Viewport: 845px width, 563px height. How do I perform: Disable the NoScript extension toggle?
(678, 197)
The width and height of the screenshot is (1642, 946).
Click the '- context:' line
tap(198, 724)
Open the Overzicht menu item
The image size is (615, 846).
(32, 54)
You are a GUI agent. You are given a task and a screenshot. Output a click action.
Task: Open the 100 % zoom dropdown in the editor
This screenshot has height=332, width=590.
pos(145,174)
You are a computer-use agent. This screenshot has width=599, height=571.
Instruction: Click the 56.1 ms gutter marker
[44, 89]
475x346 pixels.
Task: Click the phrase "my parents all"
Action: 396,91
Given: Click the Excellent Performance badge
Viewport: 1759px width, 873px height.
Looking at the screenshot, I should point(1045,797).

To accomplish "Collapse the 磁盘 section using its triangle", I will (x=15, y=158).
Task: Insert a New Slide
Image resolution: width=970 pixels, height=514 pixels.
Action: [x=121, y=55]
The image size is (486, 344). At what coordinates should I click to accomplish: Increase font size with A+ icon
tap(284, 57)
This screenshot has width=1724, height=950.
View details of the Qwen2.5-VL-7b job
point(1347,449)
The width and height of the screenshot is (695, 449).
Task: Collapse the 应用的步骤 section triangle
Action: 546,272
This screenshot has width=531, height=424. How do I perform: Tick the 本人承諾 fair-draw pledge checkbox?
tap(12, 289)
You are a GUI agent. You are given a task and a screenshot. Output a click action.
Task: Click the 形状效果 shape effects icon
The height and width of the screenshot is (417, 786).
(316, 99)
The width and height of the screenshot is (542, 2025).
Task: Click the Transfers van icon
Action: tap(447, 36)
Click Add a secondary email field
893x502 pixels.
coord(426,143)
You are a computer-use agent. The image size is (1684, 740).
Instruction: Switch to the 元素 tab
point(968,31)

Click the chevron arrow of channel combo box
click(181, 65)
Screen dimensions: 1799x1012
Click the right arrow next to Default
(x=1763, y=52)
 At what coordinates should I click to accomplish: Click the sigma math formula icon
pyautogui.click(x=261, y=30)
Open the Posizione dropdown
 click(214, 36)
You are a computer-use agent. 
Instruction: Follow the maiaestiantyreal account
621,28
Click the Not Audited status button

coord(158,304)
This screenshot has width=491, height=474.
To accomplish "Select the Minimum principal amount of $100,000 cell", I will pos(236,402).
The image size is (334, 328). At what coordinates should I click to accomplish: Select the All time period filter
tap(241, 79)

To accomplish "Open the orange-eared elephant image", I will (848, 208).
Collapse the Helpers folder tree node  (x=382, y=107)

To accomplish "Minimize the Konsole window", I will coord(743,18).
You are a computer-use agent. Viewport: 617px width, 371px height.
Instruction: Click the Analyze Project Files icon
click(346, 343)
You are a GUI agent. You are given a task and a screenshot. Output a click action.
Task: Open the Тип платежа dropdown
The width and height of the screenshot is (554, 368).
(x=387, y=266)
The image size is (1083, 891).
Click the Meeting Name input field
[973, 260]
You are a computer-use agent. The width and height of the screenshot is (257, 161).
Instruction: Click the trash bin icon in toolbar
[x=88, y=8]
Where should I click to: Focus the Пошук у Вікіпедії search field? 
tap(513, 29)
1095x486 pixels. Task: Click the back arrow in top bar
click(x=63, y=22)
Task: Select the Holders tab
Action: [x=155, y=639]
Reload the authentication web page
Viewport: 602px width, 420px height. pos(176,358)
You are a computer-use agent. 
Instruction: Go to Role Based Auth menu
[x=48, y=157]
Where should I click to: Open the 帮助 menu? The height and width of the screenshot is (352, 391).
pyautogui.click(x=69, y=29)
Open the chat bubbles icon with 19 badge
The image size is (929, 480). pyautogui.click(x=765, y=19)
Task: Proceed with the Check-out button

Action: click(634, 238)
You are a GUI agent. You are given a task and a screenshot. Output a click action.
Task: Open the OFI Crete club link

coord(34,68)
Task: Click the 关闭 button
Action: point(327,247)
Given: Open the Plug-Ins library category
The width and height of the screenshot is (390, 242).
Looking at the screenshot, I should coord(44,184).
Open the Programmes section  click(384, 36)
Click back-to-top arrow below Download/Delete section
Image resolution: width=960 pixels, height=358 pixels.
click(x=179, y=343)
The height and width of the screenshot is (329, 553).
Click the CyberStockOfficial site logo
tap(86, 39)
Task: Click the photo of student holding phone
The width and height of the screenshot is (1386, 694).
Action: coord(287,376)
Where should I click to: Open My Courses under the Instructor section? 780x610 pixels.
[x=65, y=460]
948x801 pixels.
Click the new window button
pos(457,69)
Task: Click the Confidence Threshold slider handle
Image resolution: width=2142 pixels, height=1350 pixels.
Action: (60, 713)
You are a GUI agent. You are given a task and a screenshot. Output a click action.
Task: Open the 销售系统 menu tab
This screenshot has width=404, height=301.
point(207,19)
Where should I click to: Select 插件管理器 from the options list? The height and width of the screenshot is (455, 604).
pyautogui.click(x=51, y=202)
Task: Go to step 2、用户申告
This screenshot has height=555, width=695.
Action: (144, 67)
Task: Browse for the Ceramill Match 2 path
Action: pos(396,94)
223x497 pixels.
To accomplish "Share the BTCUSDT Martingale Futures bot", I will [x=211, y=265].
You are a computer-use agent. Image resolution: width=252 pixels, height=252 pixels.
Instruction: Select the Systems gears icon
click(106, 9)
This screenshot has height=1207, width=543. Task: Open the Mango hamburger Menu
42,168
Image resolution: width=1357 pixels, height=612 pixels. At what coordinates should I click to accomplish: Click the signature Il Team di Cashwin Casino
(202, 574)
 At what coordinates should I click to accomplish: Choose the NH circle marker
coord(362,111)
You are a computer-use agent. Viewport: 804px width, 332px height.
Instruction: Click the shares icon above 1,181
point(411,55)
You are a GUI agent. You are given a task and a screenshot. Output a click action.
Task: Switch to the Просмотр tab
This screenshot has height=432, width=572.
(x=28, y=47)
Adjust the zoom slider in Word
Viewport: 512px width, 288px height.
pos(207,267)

-*-*-

_What is expected_.
Copy every line of the entries above word for word.

_Written response_.
Viewport: 845px width, 563px height. How do I perform: Disable the NoScript extension toggle?
(678, 197)
The width and height of the screenshot is (1642, 946).
Click the '- context:' line
tap(198, 724)
Open the Overzicht menu item
The image size is (615, 846).
(32, 54)
You are a GUI agent. You are given a task and a screenshot. Output a click action.
Task: Open the 100 % zoom dropdown in the editor
This screenshot has height=332, width=590.
pos(145,174)
You are a computer-use agent. This screenshot has width=599, height=571.
Instruction: Click the 56.1 ms gutter marker
[44, 89]
475x346 pixels.
Task: Click the phrase "my parents all"
Action: 396,91
Given: Click the Excellent Performance badge
Viewport: 1759px width, 873px height.
Looking at the screenshot, I should point(1045,797).

To accomplish "Collapse the 磁盘 section using its triangle", I will (x=15, y=158).
Task: Insert a New Slide
Image resolution: width=970 pixels, height=514 pixels.
Action: [x=121, y=55]
The image size is (486, 344). At what coordinates should I click to accomplish: Increase font size with A+ icon
tap(284, 57)
This screenshot has width=1724, height=950.
View details of the Qwen2.5-VL-7b job
point(1347,449)
The width and height of the screenshot is (695, 449).
Task: Collapse the 应用的步骤 section triangle
Action: 546,272
This screenshot has width=531, height=424. How do I perform: Tick the 本人承諾 fair-draw pledge checkbox?
tap(12, 289)
You are a GUI agent. You are given a task and a screenshot. Output a click action.
Task: Click the 形状效果 shape effects icon
The height and width of the screenshot is (417, 786).
(316, 99)
The width and height of the screenshot is (542, 2025).
Task: Click the Transfers van icon
Action: tap(447, 36)
Click Add a secondary email field
893x502 pixels.
coord(426,143)
You are a computer-use agent. The image size is (1684, 740).
Instruction: Switch to the 元素 tab
point(968,31)

Click the chevron arrow of channel combo box
click(181, 65)
Screen dimensions: 1799x1012
Click the right arrow next to Default
(x=1763, y=52)
 At what coordinates should I click to accomplish: Click the sigma math formula icon
pyautogui.click(x=261, y=30)
Open the Posizione dropdown
 click(214, 36)
You are a computer-use agent. 
Instruction: Follow the maiaestiantyreal account
621,28
Click the Not Audited status button

coord(158,304)
This screenshot has width=491, height=474.
To accomplish "Select the Minimum principal amount of $100,000 cell", I will pos(236,402).
The image size is (334, 328). At what coordinates should I click to accomplish: Select the All time period filter
tap(241, 79)

To accomplish "Open the orange-eared elephant image", I will (848, 208).
Collapse the Helpers folder tree node  (x=382, y=107)

To accomplish "Minimize the Konsole window", I will coord(743,18).
You are a computer-use agent. Viewport: 617px width, 371px height.
Instruction: Click the Analyze Project Files icon
click(346, 343)
You are a GUI agent. You are given a task and a screenshot. Output a click action.
Task: Open the Тип платежа dropdown
The width and height of the screenshot is (554, 368).
(x=387, y=266)
The image size is (1083, 891).
Click the Meeting Name input field
[973, 260]
You are a computer-use agent. The width and height of the screenshot is (257, 161).
Instruction: Click the trash bin icon in toolbar
[x=88, y=8]
Where should I click to: Focus the Пошук у Вікіпедії search field? 
tap(513, 29)
1095x486 pixels. Task: Click the back arrow in top bar
click(x=63, y=22)
Task: Select the Holders tab
Action: [x=155, y=639]
Reload the authentication web page
Viewport: 602px width, 420px height. pos(176,358)
You are a computer-use agent. 
Instruction: Go to Role Based Auth menu
[x=48, y=157]
Where should I click to: Open the 帮助 menu? The height and width of the screenshot is (352, 391).
pyautogui.click(x=69, y=29)
Open the chat bubbles icon with 19 badge
The image size is (929, 480). pyautogui.click(x=765, y=19)
Task: Proceed with the Check-out button

Action: click(634, 238)
You are a GUI agent. You are given a task and a screenshot. Output a click action.
Task: Open the OFI Crete club link

coord(34,68)
Task: Click the 关闭 button
Action: point(327,247)
Given: Open the Plug-Ins library category
The width and height of the screenshot is (390, 242).
Looking at the screenshot, I should coord(44,184).
Open the Programmes section  click(384, 36)
Click back-to-top arrow below Download/Delete section
Image resolution: width=960 pixels, height=358 pixels.
click(x=179, y=343)
The height and width of the screenshot is (329, 553).
Click the CyberStockOfficial site logo
tap(86, 39)
Task: Click the photo of student holding phone
The width and height of the screenshot is (1386, 694).
Action: coord(287,376)
Where should I click to: Open My Courses under the Instructor section? 780x610 pixels.
[x=65, y=460]
948x801 pixels.
Click the new window button
pos(457,69)
Task: Click the Confidence Threshold slider handle
Image resolution: width=2142 pixels, height=1350 pixels.
Action: (60, 713)
You are a GUI agent. You are given a task and a screenshot. Output a click action.
Task: Open the 销售系统 menu tab
This screenshot has width=404, height=301.
point(207,19)
Where should I click to: Select 插件管理器 from the options list? The height and width of the screenshot is (455, 604).
pyautogui.click(x=51, y=202)
Task: Go to step 2、用户申告
This screenshot has height=555, width=695.
Action: (144, 67)
Task: Browse for the Ceramill Match 2 path
Action: pos(396,94)
223x497 pixels.
To accomplish "Share the BTCUSDT Martingale Futures bot", I will [x=211, y=265].
You are a computer-use agent. Image resolution: width=252 pixels, height=252 pixels.
Instruction: Select the Systems gears icon
click(106, 9)
This screenshot has height=1207, width=543. Task: Open the Mango hamburger Menu
42,168
Image resolution: width=1357 pixels, height=612 pixels. At what coordinates should I click to accomplish: Click the signature Il Team di Cashwin Casino
(202, 574)
 At what coordinates should I click to accomplish: Choose the NH circle marker
coord(362,111)
You are a computer-use agent. Viewport: 804px width, 332px height.
Instruction: Click the shares icon above 1,181
point(411,55)
You are a GUI agent. You are given a task and a screenshot. Output a click action.
Task: Switch to the Просмотр tab
This screenshot has height=432, width=572.
(x=28, y=47)
Adjust the zoom slider in Word
Viewport: 512px width, 288px height.
pos(207,267)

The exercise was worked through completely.